Stored entries
◆ ◆ ◆ ◆ ◆

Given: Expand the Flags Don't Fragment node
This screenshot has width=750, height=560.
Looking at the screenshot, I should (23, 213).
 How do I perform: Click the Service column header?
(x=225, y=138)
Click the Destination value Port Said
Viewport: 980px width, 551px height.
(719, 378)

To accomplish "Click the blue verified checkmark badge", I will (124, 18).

◆ ◆ ◆ ◆ ◆

ASSIGNED TASK: When you output the entries, keep every word exactly as it stands.

EXPECTED ANSWER:
Given: Expand the Flags Don't Fragment node
This screenshot has width=750, height=560.
Looking at the screenshot, I should (23, 213).
 How do I perform: Click the Service column header?
(x=225, y=138)
Click the Destination value Port Said
Viewport: 980px width, 551px height.
(719, 378)

To accomplish "Click the blue verified checkmark badge", I will (124, 18).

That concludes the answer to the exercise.